I don't have any immediate plans or reason to delete these functions, but I probably will, since they are too slow/inefficient for my taste.
#### Extra: Error propagation vs exiting on error
The process of taking a cdf and returning a sample might fail, e.g., it's a Newton method which might fail to converge because of cdf artifacts. The cdf itself might also fail, e.g., if a distribution only accepts a range of parameters, but is fed parameters outside that range.
This library provides two approaches:
1. Print the line and function in which the error occurred, then exit on error
2. In situations where there might be an error, return a struct containing either the correct value or an error message:
```C
struct box {
int empty;
double content;
char* error_msg;
};
```
The first approach produces terser programs but might not scale. The second approach seems like it could lead to more robust programs, but is more verbose.

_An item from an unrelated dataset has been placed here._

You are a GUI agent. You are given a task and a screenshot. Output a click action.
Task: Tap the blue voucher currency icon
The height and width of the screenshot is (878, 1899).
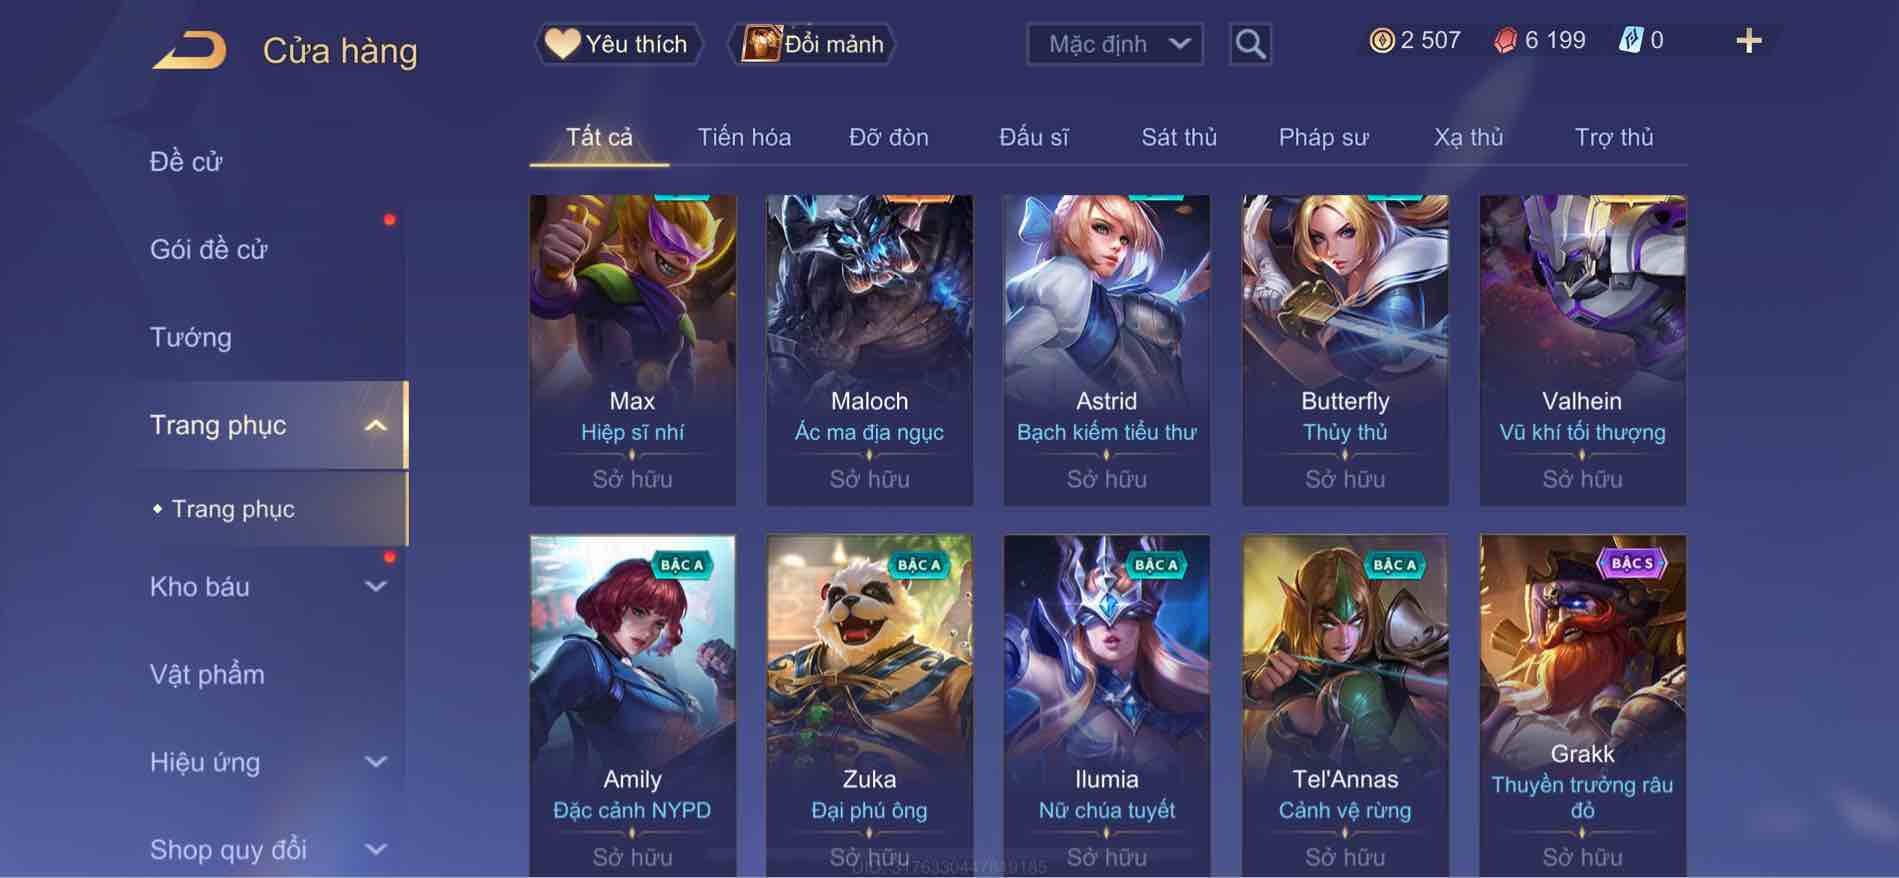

Behaviour on error can be toggled by the `EXIT_ON_ERROR` variable. This library also provides a convenient macro, `PROCESS_ERROR`, to make error handling in either case much terser—see the usage in example 4 in the examples/ folder.
Overall, I'd describe the error handling capabilities of this library as pretty rudimentary. For example, this program might fail in surprising ways if you ask for a lognormal with negative standard deviation, because I haven't added error checking for that case yet.
This project is released under the MIT license, a permissive open-source license. You can see it in the LICENSE.txt file.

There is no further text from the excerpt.